|Classification and external resources|
Glioma in the left parietal lobe (brain CT scan), WHO grade 2.
A glioma is a type of tumor that starts in the brain or spine. It is called a glioma because it arises from glial cells. The most common site of gliomas is the brain. Gliomas make up ~30% of all brain and central nervous system tumors and 80% of all malignant brain tumors.
Gliomas are classified by cell type, by grade, and by location.
By type of cell 
Gliomas are named according to the specific type of cell they share histological features with, but not necessarily originate from. The main types of gliomas are:
- Ependymomas—ependymal cells.
- Astrocytomas—astrocytes (glioblastoma multiforme is the most common astrocytoma).
- Mixed gliomas, such as oligoastrocytomas, contain cells from different types of glia.
By grade 
- Low-grade gliomas [WHO grade II] are well-differentiated (not anaplastic); these are benign and portend a better prognosis for the patient.
- High-grade [WHO grade III–IV] gliomas are undifferentiated or anaplastic; these are malignant and carry a worse prognosis.
Of numerous grading systems in use, the most common is the World Health Organization (WHO) grading system for astrocytoma, under which tumors are graded from I (least advanced disease—best prognosis) to IV (most advanced disease—worst prognosis).
By location 
- supratentorial: above the tentorium, in the cerebrum, mostly found in adults (70%).
- infratentorial: below the tentorium, in the cerebellum, mostly found in children (70%).
- pontine: located in the pons of the brainstem. The brainstem has three parts (pons, midbrain and medulla); the pons controls critical functions such as breathing, making surgery on these extremely dangerous.
Signs and symptoms 
Symptoms of gliomas depend on which part of the central nervous system is affected. A brain glioma can cause headaches, nausea and vomiting, seizures, and cranial nerve disorders as a result of increased intracranial pressure. A glioma of the optic nerve can cause visual loss. Spinal cord gliomas can cause pain, weakness, or numbness in the extremities. Gliomas do not metastasize by the bloodstream, but they can spread via the cerebrospinal fluid and cause "drop metastases" to the spinal cord.
A child who has a subacute disorder of the central nervous system that produces cranial nerve abnormalities (especially of cranial nerve VII and the lower bulbar nerves), long-tract signs, unsteady gait secondary to spasticity, and some behavioral changes is most likely to have a pontine glioma.
Gliomas have been correlated to the electromagnetic radiation from cell phones, and a link between the cancer and cell phone usage is considered plausible, though there is no conclusive evidence. Most glioblastomas are infected with cytomegalovirus, however the significance of this is not known.
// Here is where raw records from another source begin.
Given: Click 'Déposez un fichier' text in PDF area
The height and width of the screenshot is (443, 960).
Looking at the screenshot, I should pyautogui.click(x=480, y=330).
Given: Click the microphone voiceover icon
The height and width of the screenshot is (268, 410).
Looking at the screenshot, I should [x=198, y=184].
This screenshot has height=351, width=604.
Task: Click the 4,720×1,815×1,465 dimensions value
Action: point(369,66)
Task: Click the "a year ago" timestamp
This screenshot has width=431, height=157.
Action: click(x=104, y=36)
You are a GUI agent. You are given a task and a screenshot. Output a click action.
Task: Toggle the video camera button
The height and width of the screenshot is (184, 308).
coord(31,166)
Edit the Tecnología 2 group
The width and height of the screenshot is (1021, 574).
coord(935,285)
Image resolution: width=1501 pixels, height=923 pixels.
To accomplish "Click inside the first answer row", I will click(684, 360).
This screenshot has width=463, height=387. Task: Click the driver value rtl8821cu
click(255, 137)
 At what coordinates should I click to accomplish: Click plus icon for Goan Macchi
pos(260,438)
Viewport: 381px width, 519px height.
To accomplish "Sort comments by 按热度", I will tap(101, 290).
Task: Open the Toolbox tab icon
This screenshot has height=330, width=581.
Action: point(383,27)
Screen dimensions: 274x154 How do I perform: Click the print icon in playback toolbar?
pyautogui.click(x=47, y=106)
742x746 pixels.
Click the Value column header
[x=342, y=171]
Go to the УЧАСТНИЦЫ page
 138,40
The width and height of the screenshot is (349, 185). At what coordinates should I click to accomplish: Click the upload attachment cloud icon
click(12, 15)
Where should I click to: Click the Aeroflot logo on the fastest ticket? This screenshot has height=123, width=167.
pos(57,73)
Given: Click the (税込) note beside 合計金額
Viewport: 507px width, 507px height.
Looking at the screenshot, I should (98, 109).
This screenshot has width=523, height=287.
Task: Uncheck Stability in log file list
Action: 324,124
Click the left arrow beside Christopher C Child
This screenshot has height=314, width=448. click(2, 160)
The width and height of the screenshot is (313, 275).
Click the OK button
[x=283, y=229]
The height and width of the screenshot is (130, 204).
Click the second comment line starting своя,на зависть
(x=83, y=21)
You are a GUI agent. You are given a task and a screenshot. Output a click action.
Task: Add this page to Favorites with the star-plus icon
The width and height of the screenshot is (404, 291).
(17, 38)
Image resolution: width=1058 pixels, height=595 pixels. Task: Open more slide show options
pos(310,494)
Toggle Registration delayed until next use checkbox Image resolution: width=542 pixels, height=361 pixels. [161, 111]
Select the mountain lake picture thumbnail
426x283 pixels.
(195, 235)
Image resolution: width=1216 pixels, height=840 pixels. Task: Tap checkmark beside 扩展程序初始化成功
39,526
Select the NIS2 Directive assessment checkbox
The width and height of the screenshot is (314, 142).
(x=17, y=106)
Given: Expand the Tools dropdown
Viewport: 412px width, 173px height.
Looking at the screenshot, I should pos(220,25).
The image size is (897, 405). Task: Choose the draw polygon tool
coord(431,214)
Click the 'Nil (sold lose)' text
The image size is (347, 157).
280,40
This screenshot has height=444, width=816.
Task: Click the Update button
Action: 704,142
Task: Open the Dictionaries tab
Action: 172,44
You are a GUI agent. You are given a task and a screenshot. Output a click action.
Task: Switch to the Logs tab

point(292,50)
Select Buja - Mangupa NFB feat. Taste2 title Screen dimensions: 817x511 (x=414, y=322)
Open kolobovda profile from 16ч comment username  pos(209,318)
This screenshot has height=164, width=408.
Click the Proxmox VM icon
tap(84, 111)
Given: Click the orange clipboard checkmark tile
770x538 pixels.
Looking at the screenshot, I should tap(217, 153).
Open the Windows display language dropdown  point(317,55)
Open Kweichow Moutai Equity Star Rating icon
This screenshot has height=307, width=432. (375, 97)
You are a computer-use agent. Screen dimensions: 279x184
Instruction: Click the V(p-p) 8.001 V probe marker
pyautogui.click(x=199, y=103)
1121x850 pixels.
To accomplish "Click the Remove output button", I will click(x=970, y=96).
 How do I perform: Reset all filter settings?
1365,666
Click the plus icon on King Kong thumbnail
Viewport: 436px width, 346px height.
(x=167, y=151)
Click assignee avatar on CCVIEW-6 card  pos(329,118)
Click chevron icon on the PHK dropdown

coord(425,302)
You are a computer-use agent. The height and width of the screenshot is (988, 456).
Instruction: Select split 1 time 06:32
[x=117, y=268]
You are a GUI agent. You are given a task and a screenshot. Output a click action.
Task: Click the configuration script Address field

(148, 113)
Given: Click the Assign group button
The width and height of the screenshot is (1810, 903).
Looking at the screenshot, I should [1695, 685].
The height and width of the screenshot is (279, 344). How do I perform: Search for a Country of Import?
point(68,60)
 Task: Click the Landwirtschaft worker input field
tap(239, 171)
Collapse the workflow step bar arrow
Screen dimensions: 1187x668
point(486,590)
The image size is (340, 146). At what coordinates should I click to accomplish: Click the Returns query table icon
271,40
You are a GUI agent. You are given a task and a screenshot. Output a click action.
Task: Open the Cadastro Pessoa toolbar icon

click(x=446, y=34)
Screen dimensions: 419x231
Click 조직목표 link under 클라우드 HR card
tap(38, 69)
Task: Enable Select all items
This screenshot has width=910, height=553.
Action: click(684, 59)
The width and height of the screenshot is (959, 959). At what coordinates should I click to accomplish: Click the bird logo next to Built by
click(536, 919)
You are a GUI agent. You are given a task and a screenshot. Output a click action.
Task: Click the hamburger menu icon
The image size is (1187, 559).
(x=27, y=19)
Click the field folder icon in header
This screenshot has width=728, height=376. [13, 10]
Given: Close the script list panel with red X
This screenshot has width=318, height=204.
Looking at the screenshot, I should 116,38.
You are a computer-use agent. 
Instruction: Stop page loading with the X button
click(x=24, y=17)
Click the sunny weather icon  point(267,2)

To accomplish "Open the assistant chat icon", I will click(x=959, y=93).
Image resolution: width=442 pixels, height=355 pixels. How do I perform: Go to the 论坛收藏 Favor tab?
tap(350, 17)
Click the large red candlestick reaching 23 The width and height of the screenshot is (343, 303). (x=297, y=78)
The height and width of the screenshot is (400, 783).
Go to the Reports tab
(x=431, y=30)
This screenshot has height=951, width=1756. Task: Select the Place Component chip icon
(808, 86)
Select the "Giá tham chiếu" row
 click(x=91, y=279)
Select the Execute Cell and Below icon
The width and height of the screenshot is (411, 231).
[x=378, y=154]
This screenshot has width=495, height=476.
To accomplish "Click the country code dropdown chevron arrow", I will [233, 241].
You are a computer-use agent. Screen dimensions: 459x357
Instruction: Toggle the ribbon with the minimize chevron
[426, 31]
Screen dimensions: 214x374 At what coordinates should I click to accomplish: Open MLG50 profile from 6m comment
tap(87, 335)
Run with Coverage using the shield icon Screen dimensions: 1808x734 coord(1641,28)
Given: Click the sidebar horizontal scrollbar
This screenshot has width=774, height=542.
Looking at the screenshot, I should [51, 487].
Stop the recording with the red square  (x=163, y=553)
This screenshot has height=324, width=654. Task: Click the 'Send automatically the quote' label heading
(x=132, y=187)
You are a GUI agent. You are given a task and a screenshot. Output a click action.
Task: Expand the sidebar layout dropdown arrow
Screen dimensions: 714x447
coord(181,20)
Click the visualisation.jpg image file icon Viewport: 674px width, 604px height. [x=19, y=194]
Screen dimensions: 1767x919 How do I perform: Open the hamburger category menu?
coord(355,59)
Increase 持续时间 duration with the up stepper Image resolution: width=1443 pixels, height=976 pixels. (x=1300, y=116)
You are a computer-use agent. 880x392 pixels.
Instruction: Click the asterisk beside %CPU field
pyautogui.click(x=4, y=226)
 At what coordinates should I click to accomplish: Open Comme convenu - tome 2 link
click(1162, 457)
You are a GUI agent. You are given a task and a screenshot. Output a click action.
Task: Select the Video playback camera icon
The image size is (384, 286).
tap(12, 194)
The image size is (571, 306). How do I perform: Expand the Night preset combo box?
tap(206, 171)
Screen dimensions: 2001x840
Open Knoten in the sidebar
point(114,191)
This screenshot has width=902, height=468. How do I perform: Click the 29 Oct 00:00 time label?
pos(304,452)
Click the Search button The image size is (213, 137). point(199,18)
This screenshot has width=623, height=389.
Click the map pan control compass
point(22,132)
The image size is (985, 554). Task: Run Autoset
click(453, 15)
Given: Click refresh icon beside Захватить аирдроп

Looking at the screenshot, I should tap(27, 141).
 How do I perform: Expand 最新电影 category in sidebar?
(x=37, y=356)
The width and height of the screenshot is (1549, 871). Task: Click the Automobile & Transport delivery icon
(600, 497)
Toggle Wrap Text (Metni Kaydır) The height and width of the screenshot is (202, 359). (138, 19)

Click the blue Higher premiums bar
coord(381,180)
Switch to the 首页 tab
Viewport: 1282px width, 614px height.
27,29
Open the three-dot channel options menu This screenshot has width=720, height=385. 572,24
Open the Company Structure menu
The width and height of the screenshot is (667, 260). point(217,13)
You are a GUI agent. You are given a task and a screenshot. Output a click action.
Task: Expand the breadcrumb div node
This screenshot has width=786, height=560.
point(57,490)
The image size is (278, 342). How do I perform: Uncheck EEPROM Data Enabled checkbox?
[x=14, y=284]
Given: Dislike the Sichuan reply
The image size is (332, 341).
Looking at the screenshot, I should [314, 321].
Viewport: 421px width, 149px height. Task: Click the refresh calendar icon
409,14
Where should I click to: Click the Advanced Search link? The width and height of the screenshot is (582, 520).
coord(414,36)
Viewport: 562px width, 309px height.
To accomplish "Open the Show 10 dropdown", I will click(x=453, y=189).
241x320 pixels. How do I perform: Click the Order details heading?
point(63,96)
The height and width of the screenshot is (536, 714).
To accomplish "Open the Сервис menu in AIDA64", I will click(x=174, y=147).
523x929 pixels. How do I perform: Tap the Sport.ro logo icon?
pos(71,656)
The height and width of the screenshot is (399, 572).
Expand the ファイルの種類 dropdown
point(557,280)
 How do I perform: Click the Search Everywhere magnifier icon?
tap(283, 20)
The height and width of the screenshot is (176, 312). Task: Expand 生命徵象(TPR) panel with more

High-grade gliomas are highly-vascular tumors and have a tendency to infiltrate. They have extensive areas of necrosis and hypoxia. Often tumor growth causes a breakdown of the blood–brain barrier in the vicinity of the tumor. As a rule, high-grade gliomas almost always grow back even after complete surgical excision, and so are commonly called recurrent cancer of the brain.
On the other hand, low-grade gliomas grow slowly, often over many years, and can be followed without treatment unless they grow and cause symptoms.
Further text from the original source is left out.